The key: The platform must abstract complexity without losing power. Guardrails instead of restrictions. Templates instead of blank pages. Monitoring instead of trust.
Takeaway: The most valuable AI applications aren't built by AI experts, but by domain experts with the right tools.
5. Observability at 50 Models Is a Problem of Its Own
Beyond a certain scale, standard monitoring no longer suffices. 50 models from five providers, each with its own latency profile, rate limits, and error patterns. Hundreds of thousands of messages per day. Thousands of agents created by business units.
Every provider behaves differently under load. Claude slows down, GPT returns 429s, Gemini has different timeout patterns. When a provider degrades, the platform must detect it and reroute requests. Not after minutes. After seconds.
We treated observability as an architectural component from day one. Every model request is logged: latency, token consumption, error rate, cost. Per model, per agent, per user. This gives us a real-time picture of the entire platform and the foundation for automatic failover between providers.
Takeaway: In a multi-model platform, observability isn't an ops concern. It's an architecture concern. If you run 50 models, you need monitoring that understands the differences between providers.
What We Learned From All This
Three principles that are now our standard:
-
Observability from day one. Monitoring is part of every architecture from the start. Retrofitting it always costs more.
-
Standards before custom. Custom frameworks only when there's no alternative. And as soon as native APIs are available, migrate.
-
Forward-deployed engineering. The best results happen when our engineers work directly with business units. Together, on the same problem.

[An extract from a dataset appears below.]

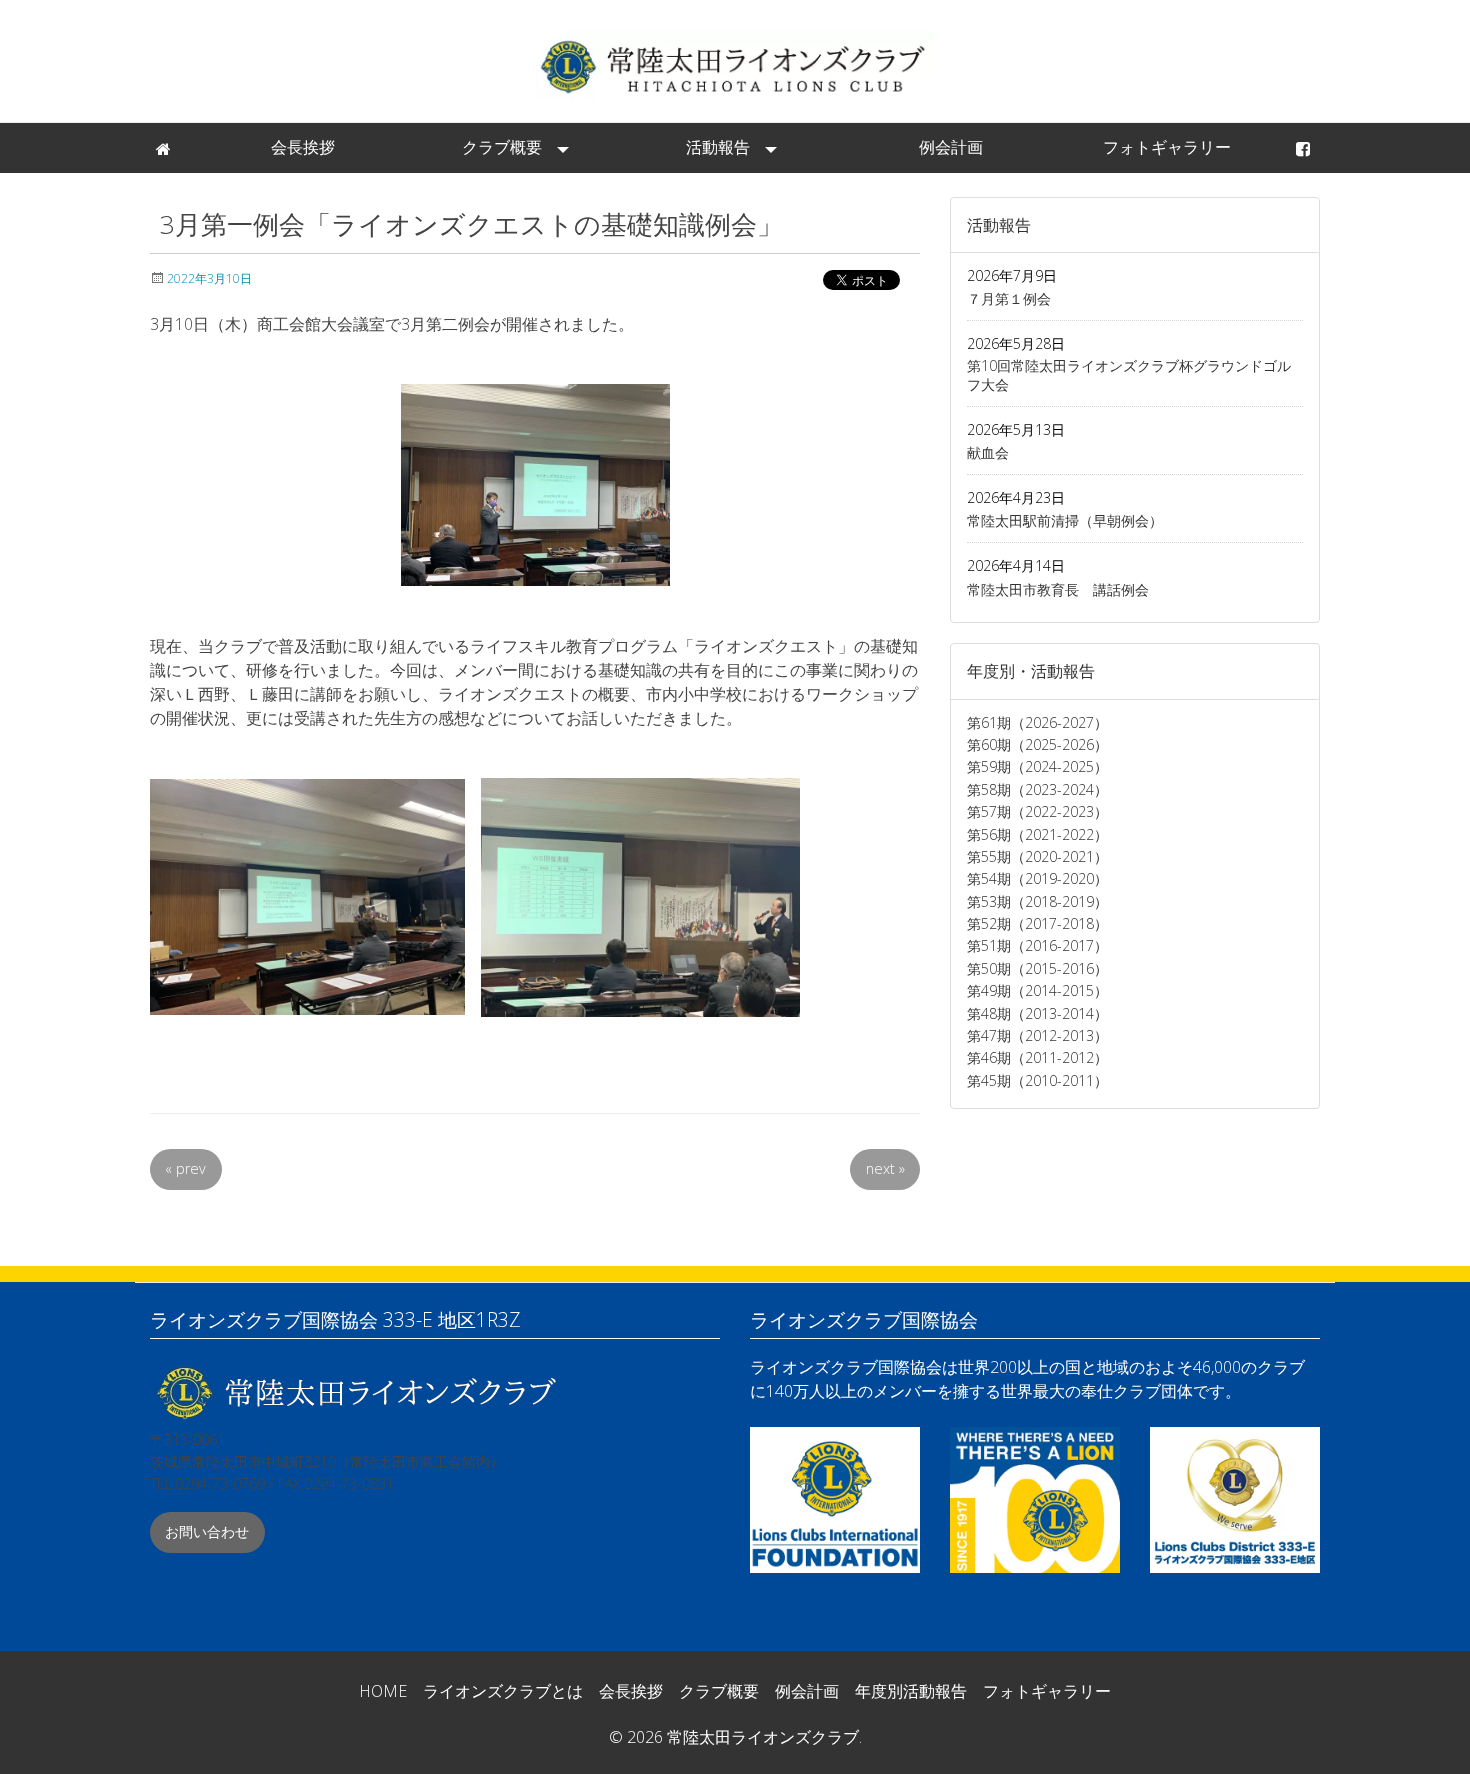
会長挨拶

The One Thing That Remains
50 AI models in production have taught me one thing: The technology changes every few months. What remains is the ability to build large, secure, scalable systems.
Systems engineering. That's our core. AI is the tool. But the craft behind it is the same as it was 20 years ago: architecture, decisions, accountability.
We think in possibilities and make them real. And that won't change, no matter which model comes next.